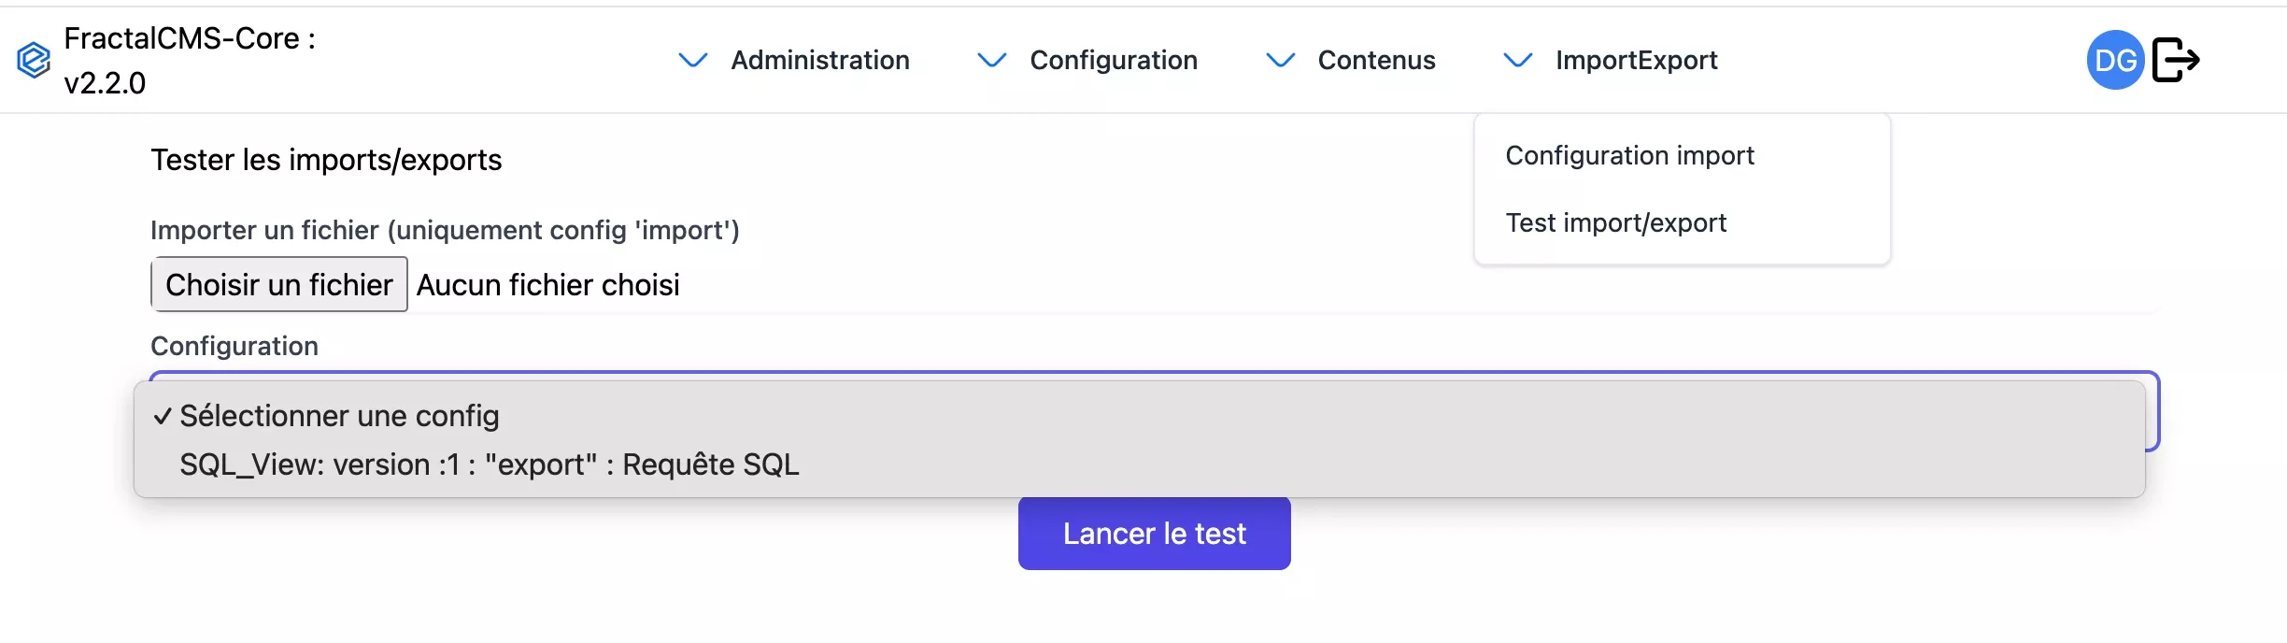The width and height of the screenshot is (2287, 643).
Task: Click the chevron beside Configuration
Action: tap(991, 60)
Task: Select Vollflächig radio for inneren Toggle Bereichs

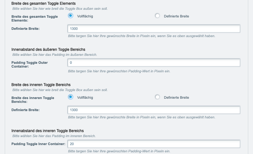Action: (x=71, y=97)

Aim of the task ▸ The lines to copy run from the line containing "Task: Select Vollflächig" through the end of the data above; copy exactly those, minus the pictures.

Exercise answer ▸
Task: Select Vollflächig radio for inneren Toggle Bereichs

Action: (x=71, y=97)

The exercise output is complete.